Aliás, quatro paradigmas marcam neste momento a vida e o quotidiano dos “maputenses”. Trata-se da crónica falta dos transportes que, apesar dos esforços empreendidos, a solução ideal tarda a acontecer, a gestão dos resíduos sólidos que está melhor do que ontem, do solo urbano numa cidade em rápido crescimento e o crescente desemprego, principal fonte do negócio da esquina.
A face mais visível dos problemas que a cidade vive hoje é certamente a dos transportes. Longas e esgotantes filas nas paragens anunciam diariamente o desespero de muitos citadinos. No esforço que os citadinos fazem quotidianamente para se fazerem aos postos de trabalho têm de gastar invariavelmente 50 meticais só num sentido, num cenário em que a insegurança prevalece quando, não raras vezes, tem de se recorrer às camionetas a caixa aberta, que se multiplicam que nem cogumelos e que serpenteiam da cidade do caniço ao cimento.
O ritmo em que as coisas acontecem é estonteante. Muitas destas pessoas demandam a cidade idas de bairros que há um par de anos eram habitat de répteis e corujas. Os serviços do município chegaram para se entrosar na desordem já estabelecida. Faltam arruamentos, as construções desordenadas se impuseram face à falta de um plano de estrutura, privados reinam no abastecimento do precioso líquido e para completar o cenário, faltam espaços para impor bens públicos mais preciosos, como a escola.
Este cenário contrasta, no entanto, com a realidade na zona do cimento. Gruas e mais gruas anunciam a nova moda dos condomínios e escritórios. A cidade virou um gigantesco canteiro de obras a tal ponto que se contam hoje a dedo os espaços vagos. A par e passo os condomínios estão a empurrar o caniço para outros lugares de tal jeito que até se pretenda mudanças de nomes tradicionais como Polana-Caniço para “Sommershield II”, configurando crise de identificação.
Apesar de a cada dia que passa se construírem novos edifícios e proliferarem novos projectos, um dos mais emblemáticos são as duas torres do Banco de Moçambique, cuja construção deve arrancar brevemente, e o edifício de 47 andares em vista no espaço dos Correios de Moçambique, constata-se que ainda persiste um défice em termos de habitação social. A requalificação da Mafalala e agora do Chamanculo é exemplo feliz que tira as nódoas representadas pelos bairros suburbanos na maioria desalinhados.
A construção de silos-auto, os parquímetros e os “sentido único” são um aviso aos tempos que correm e ao previsível caos que se avizinha. O tráfego intenso já é um problema e as artérias da cidade já não têm a fluidez desejada.

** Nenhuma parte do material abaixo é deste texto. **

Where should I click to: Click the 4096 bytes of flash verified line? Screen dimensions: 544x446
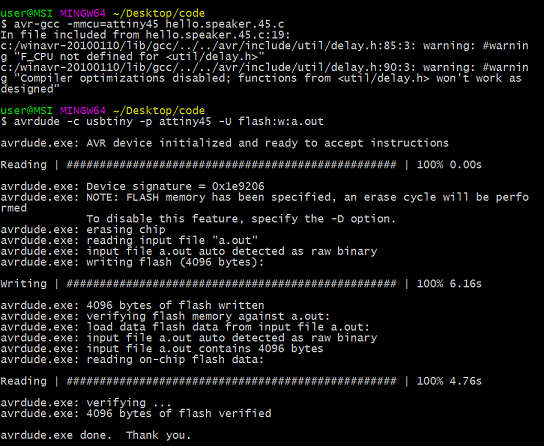pyautogui.click(x=136, y=413)
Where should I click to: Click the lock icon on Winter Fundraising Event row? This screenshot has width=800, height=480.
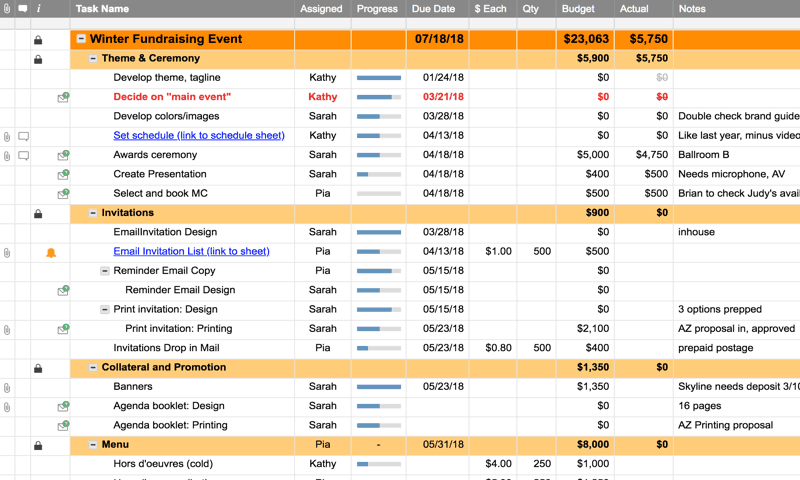click(38, 40)

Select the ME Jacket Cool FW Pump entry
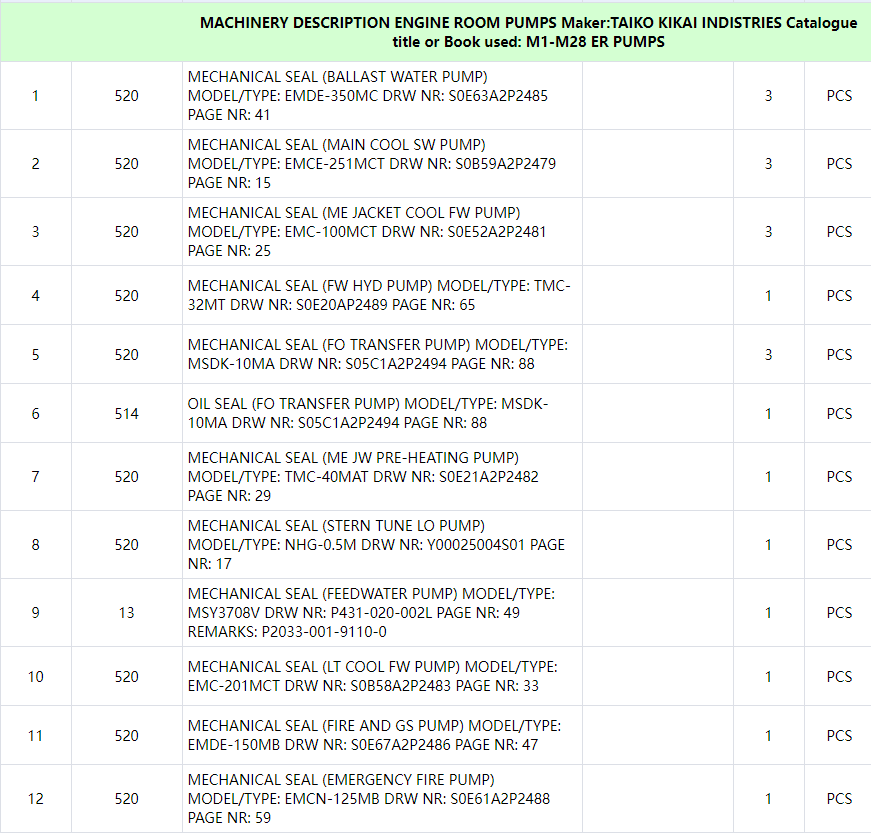(x=367, y=232)
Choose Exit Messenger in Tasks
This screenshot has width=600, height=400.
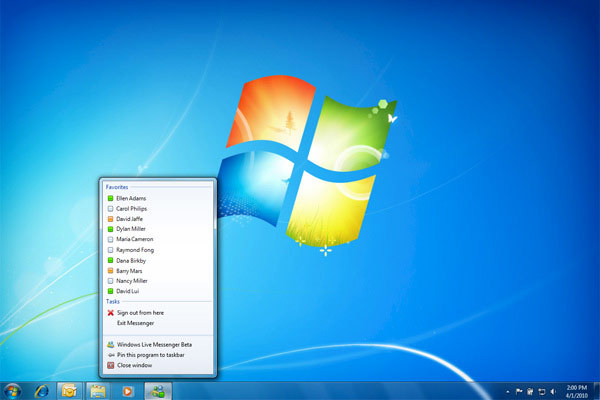point(135,323)
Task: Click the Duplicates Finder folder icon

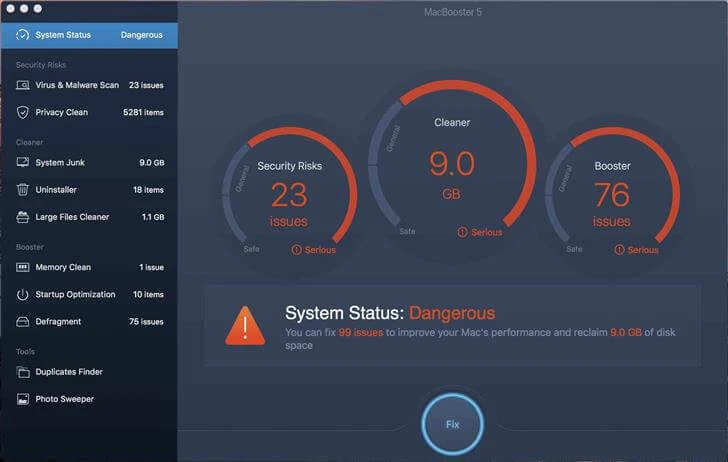Action: click(x=23, y=372)
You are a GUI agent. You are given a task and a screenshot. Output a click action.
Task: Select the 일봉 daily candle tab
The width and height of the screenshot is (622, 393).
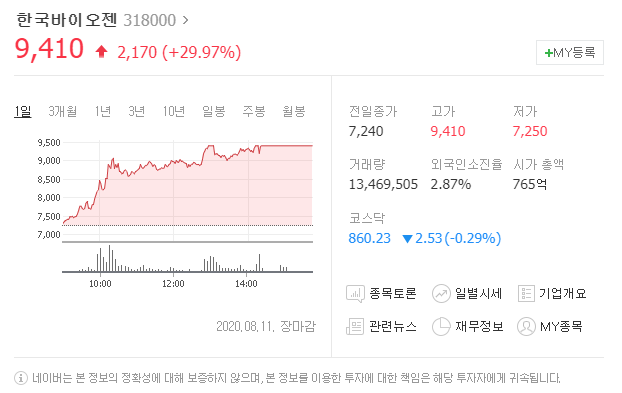click(214, 111)
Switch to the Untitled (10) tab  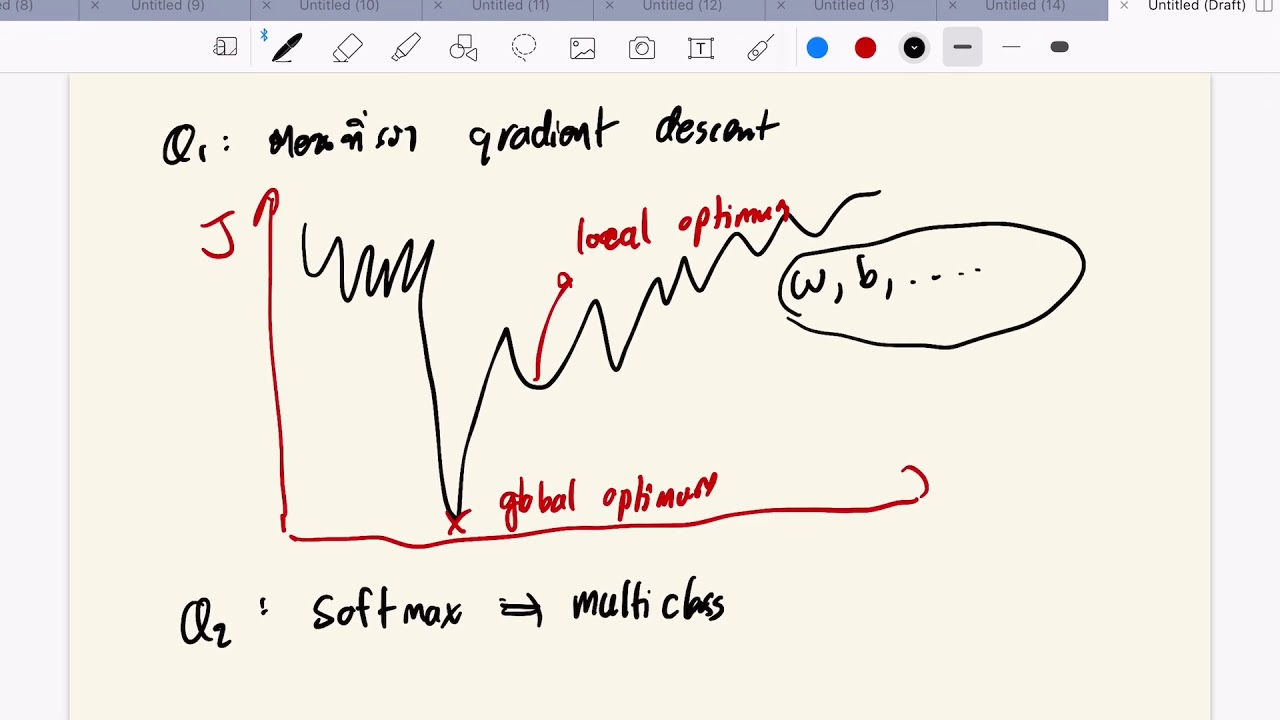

Devido ao estilo de vida vigente, várias doenças já se manifestam como sejam a “condomitite aguda”, a “metropolitite” e a “asfixia citadina”. Esta última resultante do entupimento das artérias da cidade. Tal é o efectivo de automóveis que calcorreiam as ruas. Pululam carros de todas as marcas e feitios desde o básico Toyota Corrola, vulgarmente conhecido por “rhambo”, os “assassinos” Mark II, aos cobiçados e temíveis “bêbados”- Audi Q7, os Land Cruiser V8, VX, Navarras, BMW X6, Mercedez CLS 350, ao Licoln Navigator, às mãos de uma classe média alta emergente assente no comércio e na política. Estes potentes carros transitam, no entanto, por estradas apinhadas de vendedores informais que lutam pela sobrevivência.
Enquanto tudo isto acontece no coração da cidade, que se pretende abrir a cada vez maior fluxo de turistas, a erosão e a subida dos níveis do mar carcomem, que nem um cancro, o que de mais belo a cidade tem – as suas praias. O futuro de uma cidade turística que acaba de ganhar um novo símbolo, a estátua de Samora Machel, na Praça mais emblemática da cidade, está pouco a pouco a ser adiado ao ritmo das ondas do mar que são cada vez mais violentas e ao atraso de uma solução à altura dos desafios das mudanças climáticas que não poupam até cidades com apenas 124 anos como Maputo.
Estes são os contrastes de uma cidade em franco crescimento e que cada vez mais requer uma negociação entre o bem e o mal, da pobreza e da riqueza.